Question

FTC part 2 ?

Answer 1

\[g(x)=\int\limits_{2}^{3x}(2t+3)dt\]

Answer 2

So do I just integrate and sub the limits as usual

Answer 3

everything turns into dx

Answer 4

my instructions are to find the derivative of each of the following functions defined by integrals

Answer 5

yeah and then
F(b) - F(a)

Answer 6

ok let me do it on my paper and can you double check my solution please

Answer 7

http://math.ucsd.edu/~wgarner/math20b/ftc.htm

Answer 8

yeah integration is not needed, just evaluate the bounds

Answer 9

so I just sub the limits and not integrate

Answer 10

\[\large g(x)=\int\limits_{2}^{3x}(2t+3)dt\]
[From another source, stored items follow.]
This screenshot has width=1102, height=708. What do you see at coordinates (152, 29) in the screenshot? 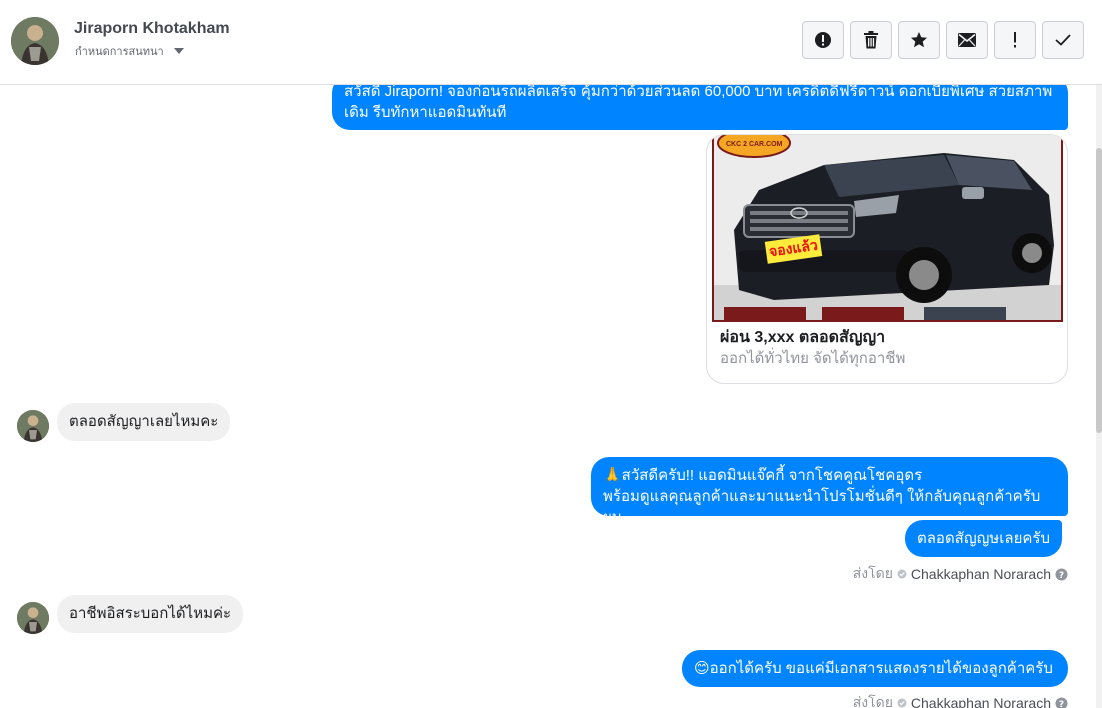
I see `contact-name: Jiraporn Khotakham` at bounding box center [152, 29].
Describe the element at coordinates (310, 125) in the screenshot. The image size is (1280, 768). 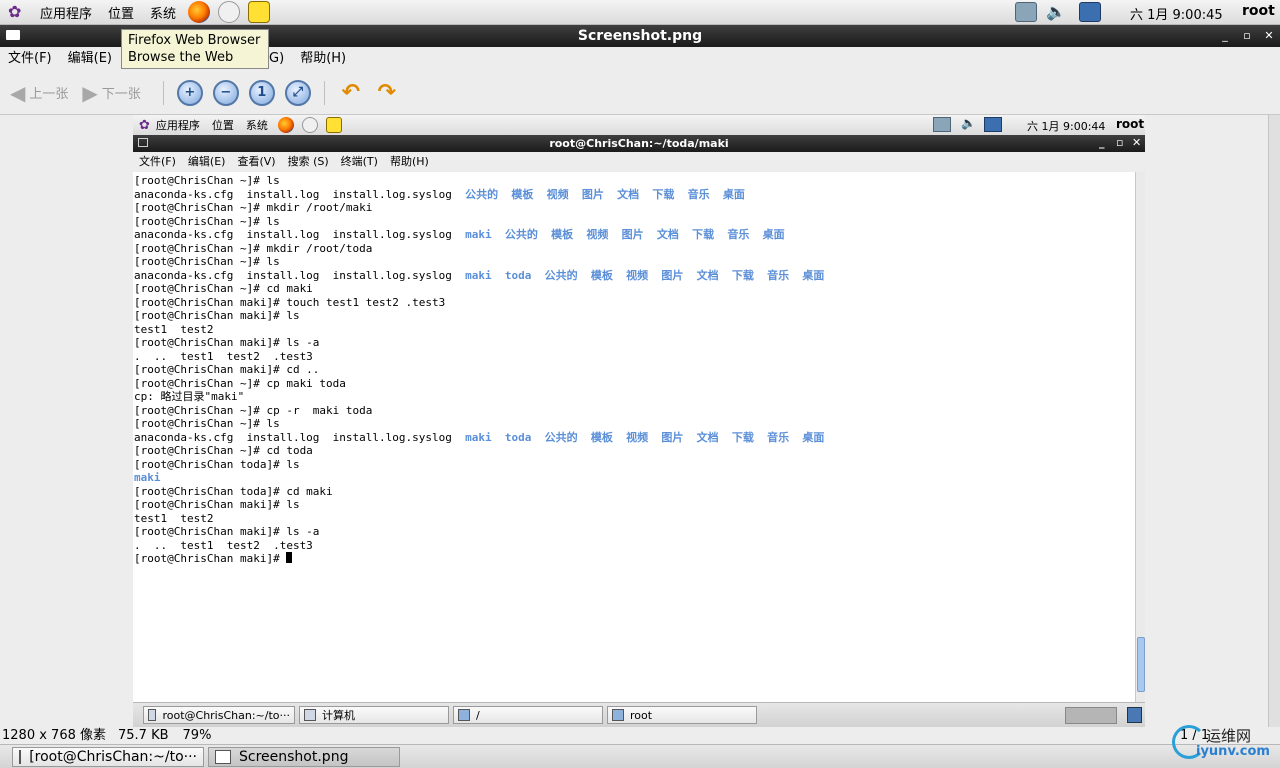
I see `inner-mail-icon` at that location.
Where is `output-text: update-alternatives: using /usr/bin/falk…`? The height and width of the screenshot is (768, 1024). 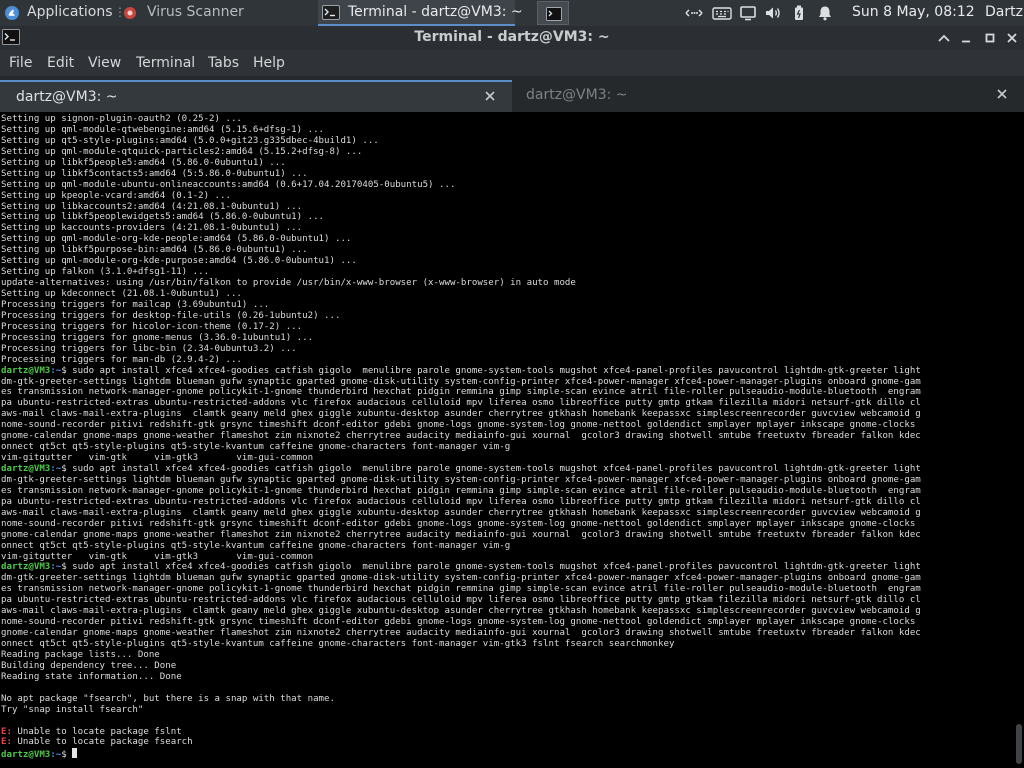
output-text: update-alternatives: using /usr/bin/falk… is located at coordinates (288, 284).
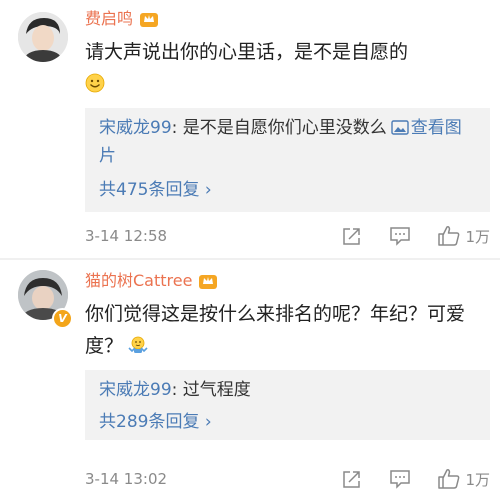  What do you see at coordinates (288, 405) in the screenshot?
I see `reply-preview: 宋威龙99: 过气程度 共289条回复 ›` at bounding box center [288, 405].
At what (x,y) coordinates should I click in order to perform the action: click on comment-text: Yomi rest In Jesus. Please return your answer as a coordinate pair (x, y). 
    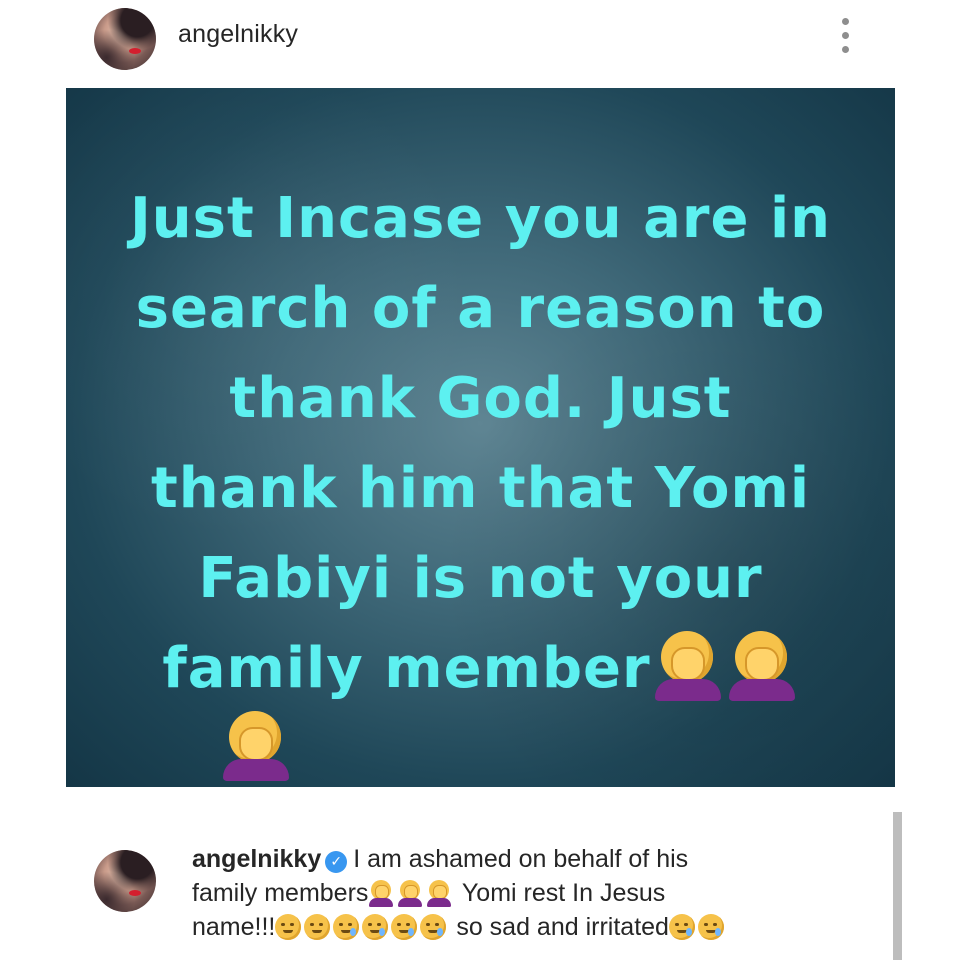
    Looking at the image, I should click on (564, 893).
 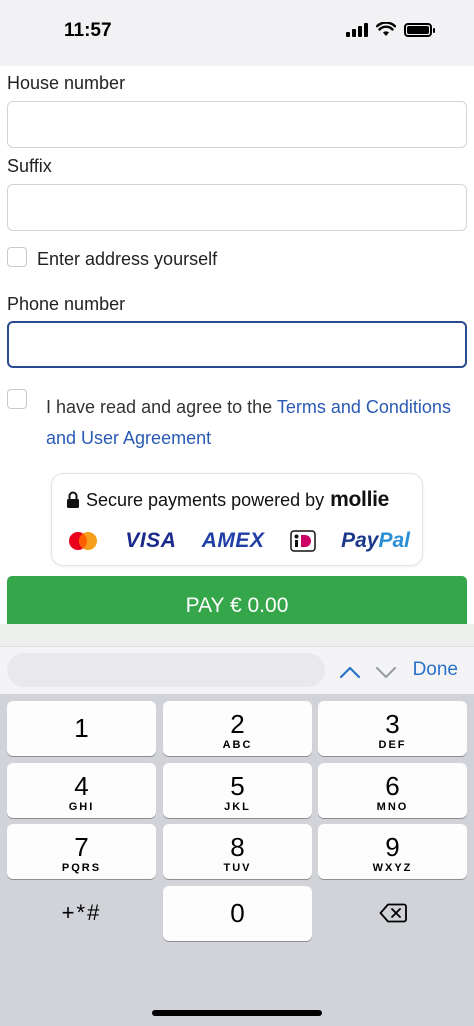 I want to click on home-indicator, so click(x=237, y=1013).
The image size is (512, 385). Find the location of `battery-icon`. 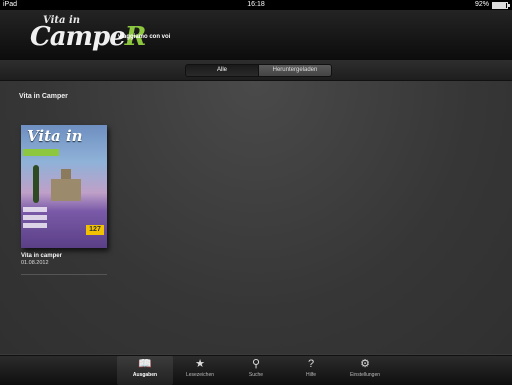

battery-icon is located at coordinates (501, 5).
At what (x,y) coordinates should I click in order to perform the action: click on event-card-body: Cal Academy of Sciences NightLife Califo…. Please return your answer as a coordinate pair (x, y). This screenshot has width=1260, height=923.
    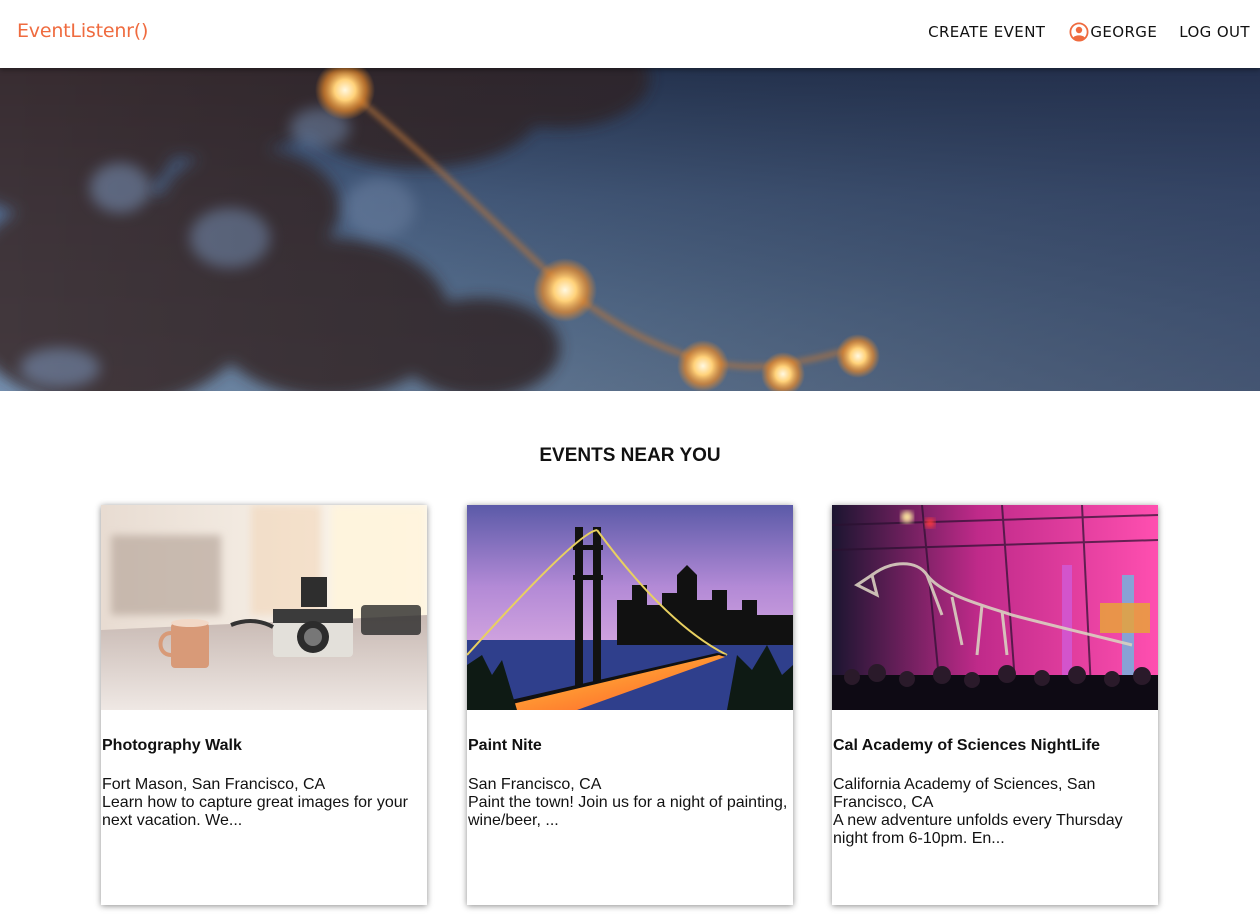
    Looking at the image, I should click on (995, 792).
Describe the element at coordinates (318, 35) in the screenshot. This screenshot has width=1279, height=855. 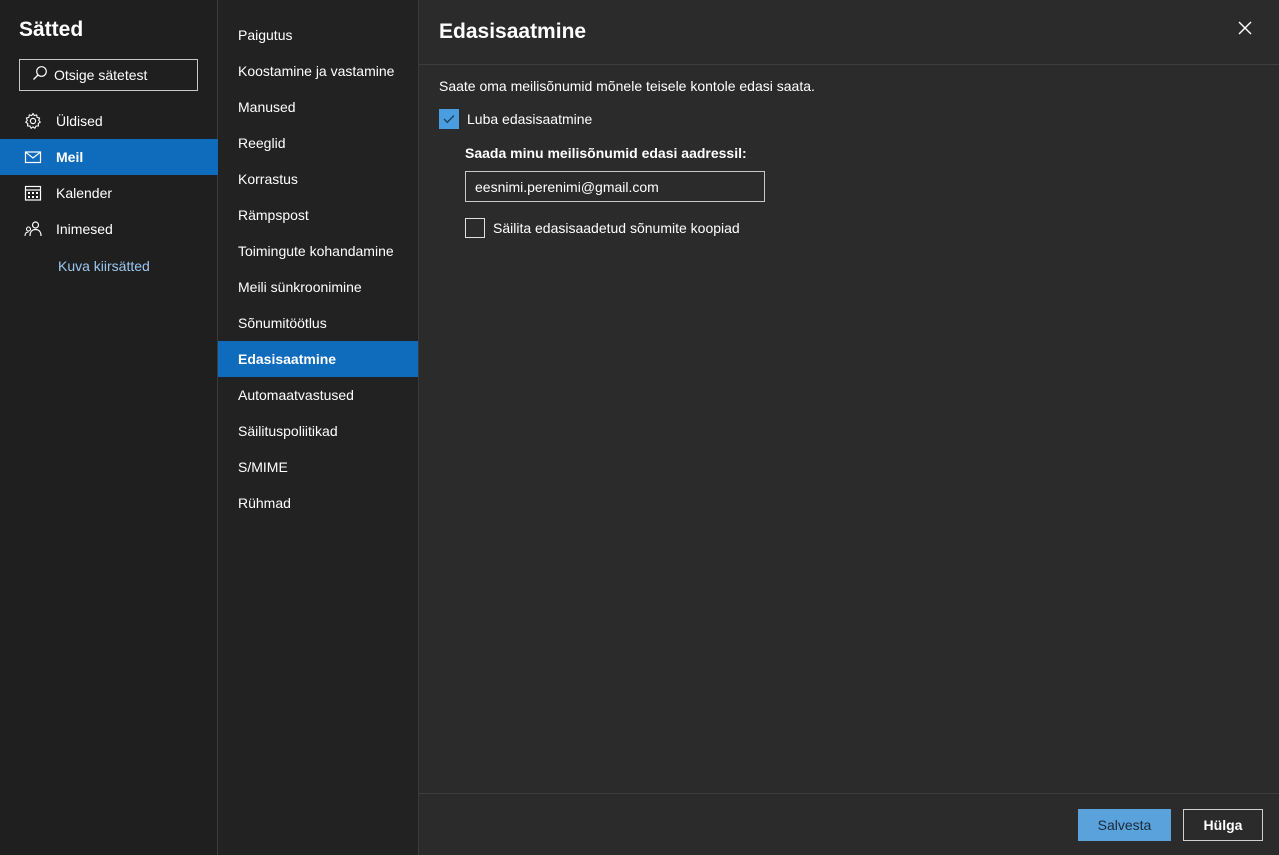
I see `category-layout: Paigutus` at that location.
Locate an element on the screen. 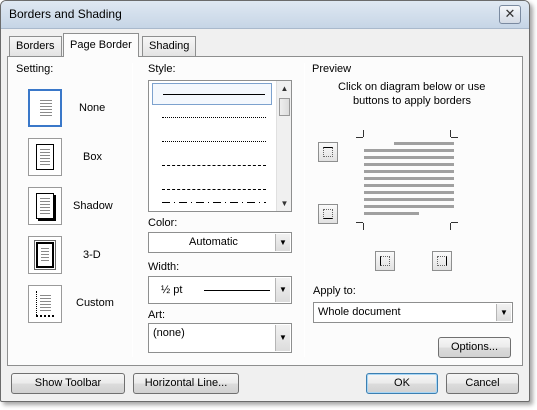  setting-custom-icon is located at coordinates (45, 304).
\[\large g'(x)=\dfrac{d}{dx}\int\limits_{2}^{3x}(2t+3)dt\]

Answer 11

\[\large =(2(3x)+3) (3x)'\]

Answer 12

\[\large =(2(3x)+3) (3)\]

Answer 13

need an explanation ? :)

Answer 14

yes, please

Answer 15

lets work out a more general problem :

\[\large \dfrac{d}{dx} \int \limits_{a}^{g(x)} f(t) dt = ?\]

Answer 16

say, \(F(t) = \int f(t) dt\), then :

\[\int \limits_a^b f(t) dt = F(b) - F(a)\]

Answer 17

take the derivative with respect to x both sides :

\[\dfrac{d}{dx}\int \limits_a^b f(t) dt = \dfrac{d}{dx} F(b) - \dfrac{d}{dx}F(a)\]

Answer 18

In our present problem, b = g(x), a = some constant
since the derivative of constant is 0, we get :

\[\dfrac{d}{dx}\int \limits_a^b f(t) dt = \dfrac{d}{dx} F(b) - \dfrac{d}{dx}F(a)\]

\[ = \dfrac{d}{dx} F(b) - 0\]
\[ = \dfrac{d}{dx} F(b) \]

Answer 19

does that look okay so far

Answer 20

yes I am writing this all down on my class notes so I can study it. I have 6 of these types of problems to do.

Answer 21

next take the derivative using chain rule

Answer 22

keep in mind that b is not a constant number,
b = g(x) is a function of x

Answer 23

so my final solution is 18x+9

Answer 24

18x+9 is correct for the original problem

Answer 25

wait the second part for this one is d/dx F(2)

Answer 26

when I sub 2 I get 2(2)+3=7 and the derivative of a constant is zero

Answer 27

exactly ! so we don't need to bother about the lower bound

Answer 28

Formula :

\[\dfrac{d}{dx}\int \limits_a^{g(x)} f(t) dt = f(g(x)) \times g'(x)\]

Answer 29

if I have a number on either bound does that mean I disregard the upper or lower bound
In the next problem the upper bound is -1 so I will disregard the upper bound, correct

Answer 30

yep ! cuz when u differentiate it, it vanishes..

Answer 31

thanks, looks like now I know how to do the other 5 problems. Thank so much

Answer 32

careful about the signs...

\(\int_a^b \ne \int_b^a\)

Answer 33

\(\int_a^b = - \int_b^a\)

Answer 34

yes I will look out for that

Answer 35

just making sure :) when you have g(x) in the bottom, you need to change the formula accordingly - add a negative sign in front....

Answer 36

yes that is one of the properties of integrals or something like that (I don't recall it exact name)

Answer 37

Can you check the next one I did? the lower bond is -2

Answer 38

only if you have time, if not I am confident in your teaching and my learning.